Problem requirements - In the records, each line holding "computer" must be reported.

(Items listed in a dataset)
-------

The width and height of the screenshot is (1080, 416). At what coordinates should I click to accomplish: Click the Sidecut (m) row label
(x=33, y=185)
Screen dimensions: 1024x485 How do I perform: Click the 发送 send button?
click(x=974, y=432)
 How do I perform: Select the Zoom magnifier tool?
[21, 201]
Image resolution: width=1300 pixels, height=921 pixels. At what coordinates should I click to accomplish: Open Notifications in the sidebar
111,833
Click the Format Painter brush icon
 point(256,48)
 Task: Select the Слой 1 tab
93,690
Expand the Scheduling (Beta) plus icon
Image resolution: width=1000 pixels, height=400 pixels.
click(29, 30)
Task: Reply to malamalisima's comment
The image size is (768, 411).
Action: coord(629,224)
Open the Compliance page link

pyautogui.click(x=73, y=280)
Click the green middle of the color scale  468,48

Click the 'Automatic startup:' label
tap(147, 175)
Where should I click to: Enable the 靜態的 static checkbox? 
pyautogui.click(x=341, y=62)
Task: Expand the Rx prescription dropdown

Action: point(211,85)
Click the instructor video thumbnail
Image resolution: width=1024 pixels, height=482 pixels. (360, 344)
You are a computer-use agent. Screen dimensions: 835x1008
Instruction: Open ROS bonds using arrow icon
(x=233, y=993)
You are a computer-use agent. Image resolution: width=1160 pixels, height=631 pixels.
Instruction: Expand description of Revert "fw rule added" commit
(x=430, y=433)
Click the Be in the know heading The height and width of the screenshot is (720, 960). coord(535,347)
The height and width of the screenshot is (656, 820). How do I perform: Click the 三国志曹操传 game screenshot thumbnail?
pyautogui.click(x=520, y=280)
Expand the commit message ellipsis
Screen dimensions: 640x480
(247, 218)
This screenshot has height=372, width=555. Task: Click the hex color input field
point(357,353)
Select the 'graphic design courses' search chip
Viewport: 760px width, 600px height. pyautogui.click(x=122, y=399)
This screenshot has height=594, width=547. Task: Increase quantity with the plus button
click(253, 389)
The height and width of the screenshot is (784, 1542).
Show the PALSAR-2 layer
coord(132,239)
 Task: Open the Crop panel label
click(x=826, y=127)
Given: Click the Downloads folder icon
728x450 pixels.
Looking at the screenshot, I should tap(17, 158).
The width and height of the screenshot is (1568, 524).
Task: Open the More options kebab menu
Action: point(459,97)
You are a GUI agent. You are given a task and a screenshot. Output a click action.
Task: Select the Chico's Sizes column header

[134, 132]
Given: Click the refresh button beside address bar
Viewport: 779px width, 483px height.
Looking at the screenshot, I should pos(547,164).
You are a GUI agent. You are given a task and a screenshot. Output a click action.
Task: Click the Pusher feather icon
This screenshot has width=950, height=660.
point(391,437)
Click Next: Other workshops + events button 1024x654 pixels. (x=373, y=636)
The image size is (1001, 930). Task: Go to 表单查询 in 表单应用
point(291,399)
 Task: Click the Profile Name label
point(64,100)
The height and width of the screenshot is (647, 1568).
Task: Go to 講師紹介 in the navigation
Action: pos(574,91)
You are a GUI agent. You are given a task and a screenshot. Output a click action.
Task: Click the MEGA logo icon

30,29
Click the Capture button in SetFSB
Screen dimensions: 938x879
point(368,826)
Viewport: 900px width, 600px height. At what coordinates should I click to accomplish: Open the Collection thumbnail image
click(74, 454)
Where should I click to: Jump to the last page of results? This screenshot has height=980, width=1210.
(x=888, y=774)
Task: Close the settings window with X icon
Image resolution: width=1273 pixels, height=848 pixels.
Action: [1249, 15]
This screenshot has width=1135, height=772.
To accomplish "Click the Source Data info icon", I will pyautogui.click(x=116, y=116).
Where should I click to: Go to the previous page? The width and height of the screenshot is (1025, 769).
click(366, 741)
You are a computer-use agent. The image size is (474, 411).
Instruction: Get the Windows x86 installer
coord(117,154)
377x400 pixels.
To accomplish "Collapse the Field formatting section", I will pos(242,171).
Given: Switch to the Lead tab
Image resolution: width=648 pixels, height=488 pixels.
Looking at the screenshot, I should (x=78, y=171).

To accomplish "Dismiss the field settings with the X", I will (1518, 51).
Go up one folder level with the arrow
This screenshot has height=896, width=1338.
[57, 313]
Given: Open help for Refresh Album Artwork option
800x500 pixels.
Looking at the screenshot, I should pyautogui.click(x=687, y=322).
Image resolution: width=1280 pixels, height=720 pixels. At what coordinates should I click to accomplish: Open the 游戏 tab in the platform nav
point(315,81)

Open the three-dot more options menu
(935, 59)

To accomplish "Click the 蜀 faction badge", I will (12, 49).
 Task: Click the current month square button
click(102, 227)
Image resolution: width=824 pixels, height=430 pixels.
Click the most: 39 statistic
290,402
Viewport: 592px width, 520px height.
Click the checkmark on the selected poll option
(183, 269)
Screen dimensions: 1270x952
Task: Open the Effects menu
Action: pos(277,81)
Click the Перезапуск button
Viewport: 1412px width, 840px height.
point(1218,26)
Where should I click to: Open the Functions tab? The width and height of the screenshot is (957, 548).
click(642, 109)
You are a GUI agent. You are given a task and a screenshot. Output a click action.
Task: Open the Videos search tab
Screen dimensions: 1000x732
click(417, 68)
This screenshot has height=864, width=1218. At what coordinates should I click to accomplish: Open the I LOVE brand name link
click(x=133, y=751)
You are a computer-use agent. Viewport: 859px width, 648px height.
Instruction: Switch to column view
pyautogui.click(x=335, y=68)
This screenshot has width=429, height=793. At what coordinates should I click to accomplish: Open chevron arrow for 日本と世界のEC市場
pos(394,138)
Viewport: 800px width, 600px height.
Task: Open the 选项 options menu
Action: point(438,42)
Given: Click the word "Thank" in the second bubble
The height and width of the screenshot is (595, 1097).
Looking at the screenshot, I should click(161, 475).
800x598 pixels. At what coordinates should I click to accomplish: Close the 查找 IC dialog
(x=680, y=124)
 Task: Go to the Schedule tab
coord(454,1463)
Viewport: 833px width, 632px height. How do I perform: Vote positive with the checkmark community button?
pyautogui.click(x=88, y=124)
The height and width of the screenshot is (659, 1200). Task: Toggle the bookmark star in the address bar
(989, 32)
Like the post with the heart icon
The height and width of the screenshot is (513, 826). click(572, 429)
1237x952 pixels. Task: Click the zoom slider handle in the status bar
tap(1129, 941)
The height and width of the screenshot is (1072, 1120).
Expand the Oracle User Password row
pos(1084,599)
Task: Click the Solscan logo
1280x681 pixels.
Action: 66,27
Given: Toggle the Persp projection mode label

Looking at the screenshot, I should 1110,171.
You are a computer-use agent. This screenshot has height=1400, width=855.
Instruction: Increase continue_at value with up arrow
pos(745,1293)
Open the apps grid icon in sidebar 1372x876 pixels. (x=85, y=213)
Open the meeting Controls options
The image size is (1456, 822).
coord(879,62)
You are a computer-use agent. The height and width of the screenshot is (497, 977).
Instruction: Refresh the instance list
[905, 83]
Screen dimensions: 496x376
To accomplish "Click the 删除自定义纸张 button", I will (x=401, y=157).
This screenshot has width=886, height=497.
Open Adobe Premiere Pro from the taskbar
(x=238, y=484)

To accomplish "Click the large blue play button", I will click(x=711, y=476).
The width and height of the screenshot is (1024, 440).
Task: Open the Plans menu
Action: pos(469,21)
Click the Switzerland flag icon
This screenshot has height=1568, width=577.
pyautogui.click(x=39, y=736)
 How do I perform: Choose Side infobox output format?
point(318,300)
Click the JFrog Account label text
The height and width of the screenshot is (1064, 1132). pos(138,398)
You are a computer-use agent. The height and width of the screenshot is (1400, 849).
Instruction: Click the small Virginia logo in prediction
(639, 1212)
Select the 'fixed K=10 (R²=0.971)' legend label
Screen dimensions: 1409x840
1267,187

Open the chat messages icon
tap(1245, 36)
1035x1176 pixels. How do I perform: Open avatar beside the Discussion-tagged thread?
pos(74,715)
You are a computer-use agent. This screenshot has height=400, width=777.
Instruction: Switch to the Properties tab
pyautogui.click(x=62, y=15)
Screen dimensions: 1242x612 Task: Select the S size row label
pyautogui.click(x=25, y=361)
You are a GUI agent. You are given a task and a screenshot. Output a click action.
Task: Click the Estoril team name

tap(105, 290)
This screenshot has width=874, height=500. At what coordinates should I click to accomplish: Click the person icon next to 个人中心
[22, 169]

-------

Exercise result -
You are a computer-use agent. Screen dimensions: 835x1008
You are a computer-use agent. Image resolution: width=1160 pixels, height=631 pixels.
You are a computer-use agent. The image size is (474, 411).
You are a computer-use agent. Viewport: 859px width, 648px height.
You are a computer-use agent. This screenshot has height=1400, width=855.
You are a computer-use agent. The height and width of the screenshot is (497, 977).
You are a computer-use agent. The height and width of the screenshot is (1400, 849).
You are a computer-use agent. This screenshot has height=400, width=777.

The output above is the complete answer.